* **Prompt 1**: Print a part of the passage on purple flowers in lesbian history word for word, beginning at the words "From lavender to" and stopping after "which came before.".
* **Prompt 2**: In the passage on purple flowers in lesbian history, what is the word "lesbian" said to come from?
* **Prompt 3**: Pick up the passage on purple flowers in lesbian history after its last sentence and keep writing it.

* **Page extract**:
....................
From lavender to violets, purple flowers in have an undeniable lesbian legacy. They crop up repeatedly in lesbian iconography throughout history, each instance building on those which came before.


When tracing this back, the connection is established mostly through adornment; sprigs of lavender or violet being worn on the buttonhole, for example. ‘Adornment’ is used here rather than ‘accessories’, as embellishments forming unofficial ‘uniforms’ within the gay community were not simply decorative, but powerful symbols of safety and community.


The first evidence of this phenomenon can be found in the 6th century poetry of Sappho, fabled to be the first known woman loving woman. Her significance cannot be overstated – her influence is so profound that the word ‘lesbian’ is derived from the island of Lesbos, where she lived and wrote. From ‘Sappho’ came the word ‘sapphic’ to refer to any woman-loving-woman (wlw).


Although, sadly, only fragments of Sappho’s ancient poetry remain, historians and literary critics note myriad references to flowers – especially purple blooms. Her surviving work conjures images of idyllic pastures where girls and women frolic, adorned in beautiful plumage:


14.

Many crowns of violets,

roses and crocuses

…together you set before more

and many scented wreaths

made from blossoms

around your soft throat…

…with pure, sweet oil

…you anointed me,

and on a soft, gentle bed…

you quenched your desire…

…no holy site…

we left uncovered,

no grove…


Roses, violets, crocuses, honey clover, lotus and hyacinth are all referenced specifically by Sappho, although she also mentions ‘garlands of blooming flowers’ and ‘purple blooms’ more generally. The recurrence of purple and violet has been noted by many scholars. While translations vary, it’s thought that the violets were worn by a possible lover of Sappho, either in her hair as a ‘violet tiara’ or around her neck like a necklace. This image, eternally preserved in poetry, led to purple flowers being linked with female desire – an association which has endured for centuries.


It makes sense, perhaps, that Sappho wrote of lilacs centuries before the invention of artificial purple dyes, when the colour was not typically available anywhere else. In many ways purple is a symbol of lesbian love – it represents the ‘other’, found and cherished despite the odds.
....................
* **Information given**:
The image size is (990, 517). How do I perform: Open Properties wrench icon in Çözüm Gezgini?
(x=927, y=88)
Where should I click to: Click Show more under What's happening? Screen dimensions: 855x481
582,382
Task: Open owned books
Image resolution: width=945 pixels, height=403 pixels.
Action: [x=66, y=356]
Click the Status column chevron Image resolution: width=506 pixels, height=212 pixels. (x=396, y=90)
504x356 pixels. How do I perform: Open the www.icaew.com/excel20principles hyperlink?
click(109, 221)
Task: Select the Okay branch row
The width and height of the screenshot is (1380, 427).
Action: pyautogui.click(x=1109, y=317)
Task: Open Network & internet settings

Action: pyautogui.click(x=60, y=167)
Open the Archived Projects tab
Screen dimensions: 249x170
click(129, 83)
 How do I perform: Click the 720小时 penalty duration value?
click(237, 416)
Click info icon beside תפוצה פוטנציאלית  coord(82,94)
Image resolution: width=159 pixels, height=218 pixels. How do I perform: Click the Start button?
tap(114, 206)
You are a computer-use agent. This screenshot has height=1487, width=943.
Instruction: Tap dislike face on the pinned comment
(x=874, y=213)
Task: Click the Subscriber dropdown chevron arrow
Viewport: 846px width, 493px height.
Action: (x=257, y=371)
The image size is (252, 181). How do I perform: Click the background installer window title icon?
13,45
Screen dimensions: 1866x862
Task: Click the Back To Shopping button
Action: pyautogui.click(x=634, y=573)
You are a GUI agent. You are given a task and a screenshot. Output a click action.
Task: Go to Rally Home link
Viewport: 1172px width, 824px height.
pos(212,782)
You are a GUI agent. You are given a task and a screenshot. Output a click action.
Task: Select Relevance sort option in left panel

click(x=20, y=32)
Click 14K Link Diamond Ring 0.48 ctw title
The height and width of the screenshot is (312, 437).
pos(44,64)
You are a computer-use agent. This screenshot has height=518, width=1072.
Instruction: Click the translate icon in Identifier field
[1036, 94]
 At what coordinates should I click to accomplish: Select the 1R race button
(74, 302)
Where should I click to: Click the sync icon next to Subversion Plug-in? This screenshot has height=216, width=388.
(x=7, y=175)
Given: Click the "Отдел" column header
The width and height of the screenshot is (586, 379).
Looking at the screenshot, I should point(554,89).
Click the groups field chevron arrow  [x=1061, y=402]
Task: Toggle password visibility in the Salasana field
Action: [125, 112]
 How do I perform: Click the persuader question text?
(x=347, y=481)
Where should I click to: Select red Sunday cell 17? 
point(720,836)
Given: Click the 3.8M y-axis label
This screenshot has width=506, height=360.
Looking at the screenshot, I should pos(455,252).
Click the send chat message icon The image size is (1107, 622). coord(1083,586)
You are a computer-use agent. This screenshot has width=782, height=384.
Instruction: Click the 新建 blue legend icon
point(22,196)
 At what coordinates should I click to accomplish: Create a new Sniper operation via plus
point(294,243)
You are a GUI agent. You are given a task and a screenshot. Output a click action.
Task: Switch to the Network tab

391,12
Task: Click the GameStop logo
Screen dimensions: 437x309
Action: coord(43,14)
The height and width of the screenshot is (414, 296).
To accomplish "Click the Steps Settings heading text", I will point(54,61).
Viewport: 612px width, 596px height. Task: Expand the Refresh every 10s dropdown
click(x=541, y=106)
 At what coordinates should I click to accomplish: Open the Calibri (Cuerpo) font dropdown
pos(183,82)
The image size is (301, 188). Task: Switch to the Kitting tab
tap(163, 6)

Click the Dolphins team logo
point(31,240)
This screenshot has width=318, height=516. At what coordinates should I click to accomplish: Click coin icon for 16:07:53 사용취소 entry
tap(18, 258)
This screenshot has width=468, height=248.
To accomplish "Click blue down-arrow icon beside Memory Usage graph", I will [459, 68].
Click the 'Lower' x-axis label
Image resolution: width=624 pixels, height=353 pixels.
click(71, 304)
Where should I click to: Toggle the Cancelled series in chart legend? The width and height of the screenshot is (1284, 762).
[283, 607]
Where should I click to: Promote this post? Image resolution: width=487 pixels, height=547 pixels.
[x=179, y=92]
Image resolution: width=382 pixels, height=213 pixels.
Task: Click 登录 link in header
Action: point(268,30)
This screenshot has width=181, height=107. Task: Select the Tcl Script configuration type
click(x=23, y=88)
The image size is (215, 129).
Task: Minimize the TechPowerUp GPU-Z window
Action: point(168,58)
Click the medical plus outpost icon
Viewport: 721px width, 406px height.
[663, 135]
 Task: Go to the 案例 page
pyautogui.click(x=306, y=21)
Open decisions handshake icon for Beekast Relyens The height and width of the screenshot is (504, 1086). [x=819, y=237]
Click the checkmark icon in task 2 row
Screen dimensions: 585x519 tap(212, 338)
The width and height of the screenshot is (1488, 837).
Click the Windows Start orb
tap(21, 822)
....................
* **Final answer 1**:
From lavender to violets, purple flowers in have an undeniable lesbian legacy. They crop up repeatedly in lesbian iconography throughout history, each instance building on those which came before.

* **Final answer 2**: The island of Lesbos, where Sappho lived and wrote.

* **Final answer 3**:
In early 20th century Paris, violets were once again taken on as a purposeful lesbian adornment amongst a group dubbed ‘Paris Lesbos’. Amongst these women was Renée Vivien, a British poet who started a new life in Paris. Violets were a motif both in her poetry and in her personal style. This can partly be read as an homage to Sappho, but it was also honouring her first love, Violet Shillito. Fellow author Colette recalled that, ‘whenever she gave me any of her books, she always hid them under a bouquet of violets or a basket of fruit’.


In the 1926 play The Captive, one female character sends bunches of violets to another female character. The semi-public association with lesbianism caused uproar, leading to calls for boycott and censorship of the play. At some showings in Paris, women wore violets on their lapels as signs of support. After production was eventually shut down in in 1927, the negative connotations caused plummeting violet sales in the USA – to the extent that seven years later, florists were still feeling the effects. Eleanor Medhurst remarks, ‘I’d retrospectively apologise to the violet industry, but it was probably only lesbian customers that kept it going at all’.


Linguistically, violet remains a notable signal of homosexuality; think of character names such as Mrs Violet Venable in Tennessee William’s Suddenly Last Summer, or Violet from the lesbian cult classic Bound.


Many modern sapphics have reclaimed violets as a symbolic gift between lovers, or symbol of affiliation within the LGBT community. While the trend of gifting violets in the 1920s was borne partly out of a need to be covert, in modern times it remains a romantic gesture which honours the centuries of women-loving-women who came before. Back to Sappho:


I declare That later on, Even in an age unlike our own, Someone will remember who we are.